Residents heard the explosion and saw the flames from the crash, the worst in Cuba in two decades, which shattered the tranquility of the rural town.
“It passed very low over my house, pouring out smoke and fire, a loud noise,” said Kenia Diaz, who was buying bread when the plane passed above.
“Everybody came out running. My mama shouted ‘the war has come.’ It scared everyone,” she said.
Another resident, Mirelda Borroto, said she saw smoke coming from the plane, which was clearly in trouble.
“The plane was coming as if it was losing power, it wasn’t stable. He (the pilot) tried to raise it up and it began to spew white smoke,” she said.
After the crash, “we were afraid to get close to it because we didn’t know what could be on the plane,” Borroto said.
On Friday, rescuers pulled bodies from the wreckage after using a bulldozer to plow through thick vegetation to reach the crash site.
Local newspaper Escambray posted a photograph on its website showing workers picking through the charred remains of shattered plane — a ATR-72-212 built by ATR, a joint venture of Europe’s EADS and Italian group Finmeccanica.
Authorities cordoned off the crash site and did not allow reporters to approach. A refrigerated truck and another carrying body bags were seen entering, witnesses said.
Aero Caribbean is a state-owned regional airline.
The plane’s manufacturer, ATR, confirmed the deaths of the 61 passengers and seven crewmembers.
“At this time, the reasons of the accident are still unknown,” the company said in a statement. It said it was cooperating with Cuban authorities in the investigation.
It said Aero Caribbean had operated the plane since October 2006. It was delivered from the production line in 1995 and had accumulated almost 25,000 flight hours in more than 34,500 flights, ATR said.

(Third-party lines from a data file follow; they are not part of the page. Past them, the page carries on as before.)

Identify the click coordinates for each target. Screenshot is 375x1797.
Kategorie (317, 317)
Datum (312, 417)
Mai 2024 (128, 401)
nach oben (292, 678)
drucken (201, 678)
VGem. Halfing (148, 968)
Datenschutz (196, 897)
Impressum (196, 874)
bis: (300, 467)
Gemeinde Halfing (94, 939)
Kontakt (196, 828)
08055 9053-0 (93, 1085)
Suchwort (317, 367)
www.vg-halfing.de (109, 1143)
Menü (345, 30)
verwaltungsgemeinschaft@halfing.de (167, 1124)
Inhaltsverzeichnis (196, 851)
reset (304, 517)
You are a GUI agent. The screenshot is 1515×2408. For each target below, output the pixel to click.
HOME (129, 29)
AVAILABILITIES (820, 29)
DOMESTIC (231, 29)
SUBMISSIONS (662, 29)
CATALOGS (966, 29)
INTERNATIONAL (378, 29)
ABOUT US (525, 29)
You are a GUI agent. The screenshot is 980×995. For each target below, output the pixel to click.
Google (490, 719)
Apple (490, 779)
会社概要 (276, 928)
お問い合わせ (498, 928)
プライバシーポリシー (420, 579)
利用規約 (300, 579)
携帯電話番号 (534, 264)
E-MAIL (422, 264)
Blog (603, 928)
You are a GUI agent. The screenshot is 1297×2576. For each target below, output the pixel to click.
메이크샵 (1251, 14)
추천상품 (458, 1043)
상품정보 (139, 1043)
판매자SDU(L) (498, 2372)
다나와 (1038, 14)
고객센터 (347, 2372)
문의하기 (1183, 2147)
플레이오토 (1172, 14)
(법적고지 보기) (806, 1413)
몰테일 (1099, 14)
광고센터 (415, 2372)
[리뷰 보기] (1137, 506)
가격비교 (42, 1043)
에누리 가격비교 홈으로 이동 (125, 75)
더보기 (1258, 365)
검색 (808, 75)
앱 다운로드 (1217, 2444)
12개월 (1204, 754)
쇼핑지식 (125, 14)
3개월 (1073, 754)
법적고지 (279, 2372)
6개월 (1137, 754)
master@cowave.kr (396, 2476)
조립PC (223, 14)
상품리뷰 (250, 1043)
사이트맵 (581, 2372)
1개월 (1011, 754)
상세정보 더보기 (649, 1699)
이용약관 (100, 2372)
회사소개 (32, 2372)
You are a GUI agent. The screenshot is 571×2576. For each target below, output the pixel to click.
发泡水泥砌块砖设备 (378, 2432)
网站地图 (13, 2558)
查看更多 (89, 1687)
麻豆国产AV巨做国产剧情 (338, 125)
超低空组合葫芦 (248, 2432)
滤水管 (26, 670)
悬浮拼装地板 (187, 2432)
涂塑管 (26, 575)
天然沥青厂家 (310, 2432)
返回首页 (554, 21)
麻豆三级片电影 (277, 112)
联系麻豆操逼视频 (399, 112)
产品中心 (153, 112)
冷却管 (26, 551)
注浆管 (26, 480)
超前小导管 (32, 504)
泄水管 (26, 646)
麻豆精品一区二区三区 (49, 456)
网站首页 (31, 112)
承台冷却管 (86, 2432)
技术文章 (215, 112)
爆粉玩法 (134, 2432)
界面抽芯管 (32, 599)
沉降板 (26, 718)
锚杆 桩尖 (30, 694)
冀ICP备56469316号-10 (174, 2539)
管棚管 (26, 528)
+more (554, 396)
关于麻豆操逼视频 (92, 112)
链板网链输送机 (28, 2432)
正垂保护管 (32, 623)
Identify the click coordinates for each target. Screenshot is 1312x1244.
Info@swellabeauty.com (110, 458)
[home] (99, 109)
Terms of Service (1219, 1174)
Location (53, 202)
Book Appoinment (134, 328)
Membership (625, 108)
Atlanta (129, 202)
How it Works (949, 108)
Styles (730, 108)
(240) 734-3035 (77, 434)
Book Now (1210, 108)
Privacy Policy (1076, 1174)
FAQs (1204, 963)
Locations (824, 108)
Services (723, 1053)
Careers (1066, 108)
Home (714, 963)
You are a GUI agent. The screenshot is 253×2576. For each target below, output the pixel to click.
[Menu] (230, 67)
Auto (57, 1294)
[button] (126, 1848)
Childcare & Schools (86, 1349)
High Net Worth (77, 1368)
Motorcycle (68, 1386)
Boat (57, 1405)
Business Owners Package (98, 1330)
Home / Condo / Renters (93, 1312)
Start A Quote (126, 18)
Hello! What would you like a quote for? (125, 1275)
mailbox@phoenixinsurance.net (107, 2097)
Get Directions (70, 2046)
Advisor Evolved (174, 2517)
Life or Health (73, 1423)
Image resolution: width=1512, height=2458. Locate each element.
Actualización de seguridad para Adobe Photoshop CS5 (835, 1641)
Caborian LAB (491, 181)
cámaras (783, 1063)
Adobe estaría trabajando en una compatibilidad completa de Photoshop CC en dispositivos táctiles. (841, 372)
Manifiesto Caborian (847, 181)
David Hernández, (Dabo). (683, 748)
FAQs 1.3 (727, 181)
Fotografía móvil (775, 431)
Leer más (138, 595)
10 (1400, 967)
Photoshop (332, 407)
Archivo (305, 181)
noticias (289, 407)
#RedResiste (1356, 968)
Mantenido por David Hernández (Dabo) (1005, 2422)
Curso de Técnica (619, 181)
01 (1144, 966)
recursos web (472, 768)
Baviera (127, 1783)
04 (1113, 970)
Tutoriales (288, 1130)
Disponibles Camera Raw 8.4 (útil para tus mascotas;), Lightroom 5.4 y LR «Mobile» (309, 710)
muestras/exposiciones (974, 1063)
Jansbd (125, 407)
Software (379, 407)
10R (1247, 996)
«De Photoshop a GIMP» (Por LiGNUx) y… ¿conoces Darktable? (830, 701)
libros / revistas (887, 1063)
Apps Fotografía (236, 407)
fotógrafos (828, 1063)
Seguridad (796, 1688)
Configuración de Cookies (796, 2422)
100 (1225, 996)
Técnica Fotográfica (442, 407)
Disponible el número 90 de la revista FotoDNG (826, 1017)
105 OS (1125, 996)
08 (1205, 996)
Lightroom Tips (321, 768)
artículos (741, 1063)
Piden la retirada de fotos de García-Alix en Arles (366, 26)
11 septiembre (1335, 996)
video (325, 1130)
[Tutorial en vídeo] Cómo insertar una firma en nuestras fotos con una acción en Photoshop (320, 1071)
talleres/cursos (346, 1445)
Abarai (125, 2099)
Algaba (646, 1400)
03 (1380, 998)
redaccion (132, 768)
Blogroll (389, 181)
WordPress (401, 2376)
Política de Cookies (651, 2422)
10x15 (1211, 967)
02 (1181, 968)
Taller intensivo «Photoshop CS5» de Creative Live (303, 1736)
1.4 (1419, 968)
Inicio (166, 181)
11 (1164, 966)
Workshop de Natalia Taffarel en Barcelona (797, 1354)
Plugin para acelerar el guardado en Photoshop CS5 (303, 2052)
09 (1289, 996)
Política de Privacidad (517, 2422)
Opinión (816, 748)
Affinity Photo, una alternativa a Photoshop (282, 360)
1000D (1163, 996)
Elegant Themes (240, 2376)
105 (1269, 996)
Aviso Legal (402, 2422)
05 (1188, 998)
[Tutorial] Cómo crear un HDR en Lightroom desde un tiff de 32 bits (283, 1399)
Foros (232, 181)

The plane, Flight 883, left Santiago de Cuba in eastern Cuba en route to Havana and went down at 5:42 p.m. local time (2242 GMT). After making an emergency call, the plane lost contact with air traffic controllers.
The foreign victims included nine Argentines. Argentine President Cristina Fernandez was sending a plane with relatives of the victims to bring home the bodies, an Argentine diplomat in Havana told Reuters.
Spanish Prime Minister Jose Luis Rodriguez Zapatero also sent condolences.
Mexico sent members of its embassy staff in Havana to help with the identification of the crash’s seven Mexican victims, Mexico’s foreign ministry said.
The air disaster was the island’s worst since 1989 when 126 people died in the crash of a Soviet-made Ilyushin-62 after takeoff from the Havana airport.
In the last significant air accident in Cuba, Canadian, British and German tourists were among 16 people killed when a single-engine Russian-made Antonov-2 biplane crashed into a reservoir in central Villa Clara province in March 2002.